Question

For a pendulum in damped oscillation, with a bob of mass \(\mathrm{m}\) and radius \(\mathrm{r}\), with a string of length \(\ell\) What is the time period? (A) \(\mathrm{T}=2 \pi \sqrt{(\ell / \mathrm{g})}\) (B) T depends on \(\mathrm{m}\) (C) \(\mathrm{T}>2 \pi \sqrt{(\ell / \mathrm{g})}\) (D) \(\mathrm{T}<2 \pi \sqrt{(\ell / \mathrm{g})}\)

Short answer

The correct answer is option (C), which states that for a pendulum in damped oscillation, the time period is greater than that of a simple pendulum: \[\mathrm{T}>2 \pi \sqrt{\frac{\ell}{\mathrm{g}}}\]

Step-by-step solution

1. Time period of a simple pendulum formula

The time period (T) of a simple pendulum (no damping) is given by the formula: \[\mathrm{T} = 2\pi\sqrt{\frac{\ell}{\mathrm{g}}}\] where \(\ell\) is the length of the string and \(\mathrm{g}\) is the acceleration due to gravity.

2. Adding damping to the system

Damping in a pendulum means that after each oscillation, the amplitude of the oscillations would dampen down due to the air resistance, friction, and other factors. Damping doesn't affect the mass and length of the pendulum, but it will have an effect on the time period.

3. Analyzing Option (A)

Option (A) gives the formula for the time period of a simple pendulum (T) without any damping, which is not suitable for the given problem. Therefore, option (A) is not correct.

4. Analyzing Option (B)

Option (B) states that the time period (T) depends on the mass (m). However, the time period of a simple pendulum doesn't depend on the mass, and although damping may add additional factors into the equation, mass still won't directly affect the time period. Hence, option (B) is not correct.
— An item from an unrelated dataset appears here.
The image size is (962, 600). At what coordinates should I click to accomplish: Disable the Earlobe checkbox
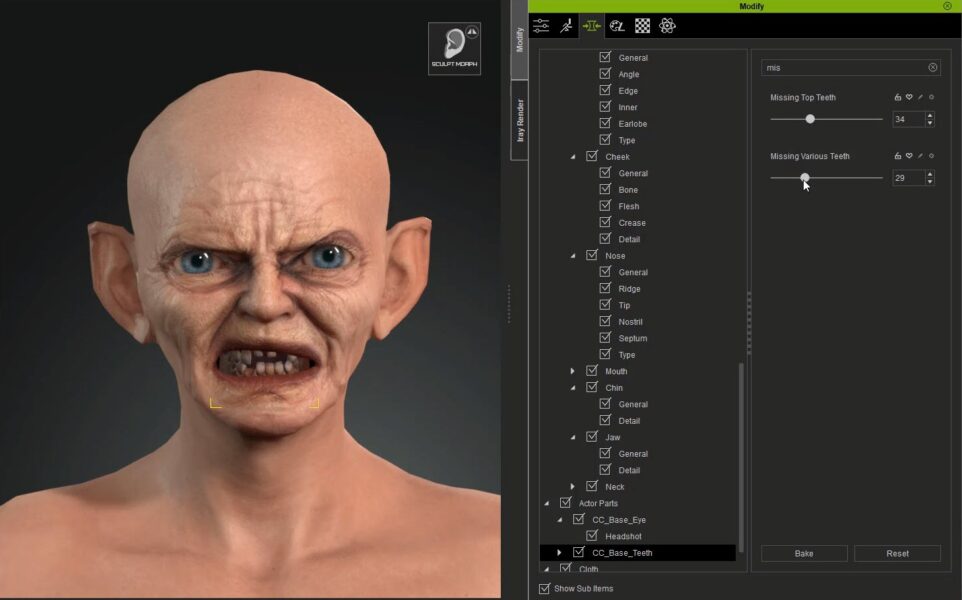(605, 123)
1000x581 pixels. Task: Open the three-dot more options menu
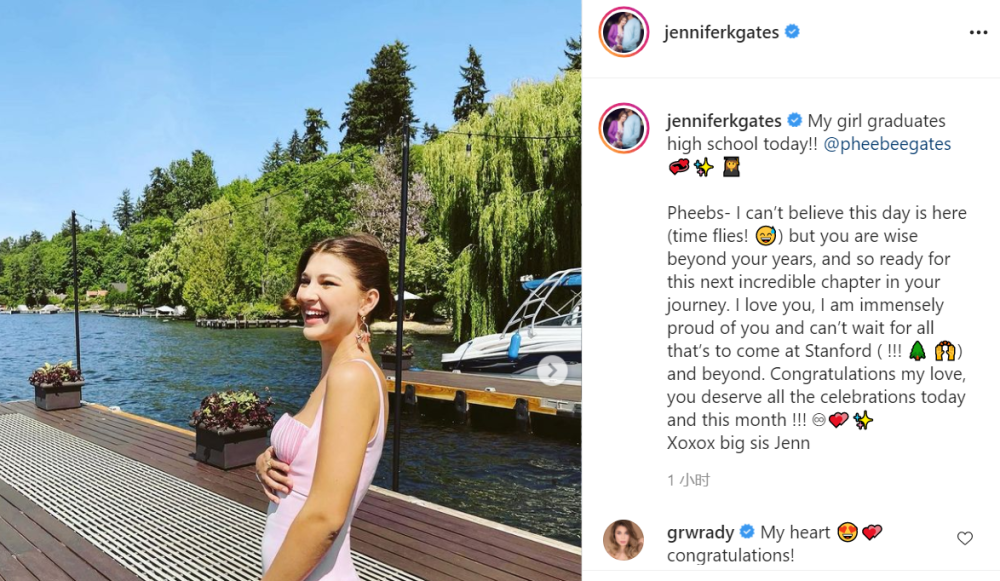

5. Analyzing Option (C) and (D)

Now, we are left with options (C) and (D). Option (C) states that the time period (T) of the damped pendulum is greater than that of a simple pendulum, and option (D) states that the time period (T) is less than that of a simple pendulum. When a pendulum's oscillation is damped, the bob takes more time to complete one oscillation as it has to overcome the energy loss due to damping. Thus, the time period of a damped pendulum should be greater than that of a simple pendulum. So, the correct answer is option (C), which states that \[\mathrm{T}>2 \pi \sqrt{\frac{\ell}{\mathrm{g}}}\]

Key concepts

Time Period of Pendulum

The time period of a pendulum is a crucial aspect in understanding its motion. For a simple pendulum, this period is the time it takes for the pendulum to swing back and forth once. The standard formula for the time period (T) of a simple, non-damped pendulum is given by:

• \[\mathrm{T} = 2\pi\sqrt{\frac{\ell}{\mathrm{g}}}\]

Here, \( \ell \) represents the length of the pendulum, and \( \mathrm{g} \) stands for the acceleration due to gravity.
This equation reveals that the time period is proportional to the square root of the pendulum's length, but it is unaffected by the mass of the bob. Whether the pendulum is in a vacuum or has a bob of varying mass, the absence of air resistance and external influences will ensure this formula holds true.

Effect of Damping

When considering the effect of damping on a pendulum, it's key to note how energy is dissipated as the pendulum swings. Damping primarily arises due to factors like air resistance and friction at the pivot point.
As damping increases, the amplitude of oscillations decreases over time, affecting the time period in a subtle yet significant way.

Damping doesn't directly change the mass or length of the pendulum. However, it does cause energy loss during each oscillation cycle. This energy loss slows down the oscillation, resulting in a longer time period. So, while damping doesn't alter the basic formula to an obvious extent, it effectively increases the period as the pendulum has to work against this energy loss.

Damped Pendulum Analysis

In analyzing a damped pendulum, it is essential to compare it with its simple non-damped counterpart. When damping occurs, it affects how long it takes for the pendulum to complete an oscillation.
The time period of the damped pendulum becomes longer than the simple pendulum due to additional forces acting on it. These forces include energy loss from air resistance or friction.

Through this analysis, one can conclude that the damped pendulum's time period can be denoted as:

• \[\mathrm{T} > 2 \pi \sqrt{\frac{\ell}{\mathrm{g}}}\]

In practical scenarios, this means the pendulum swings more sluggishly over time. It underscores the importance of damping in real-world systems where perfect oscillations are hard to maintain over repeated cycles.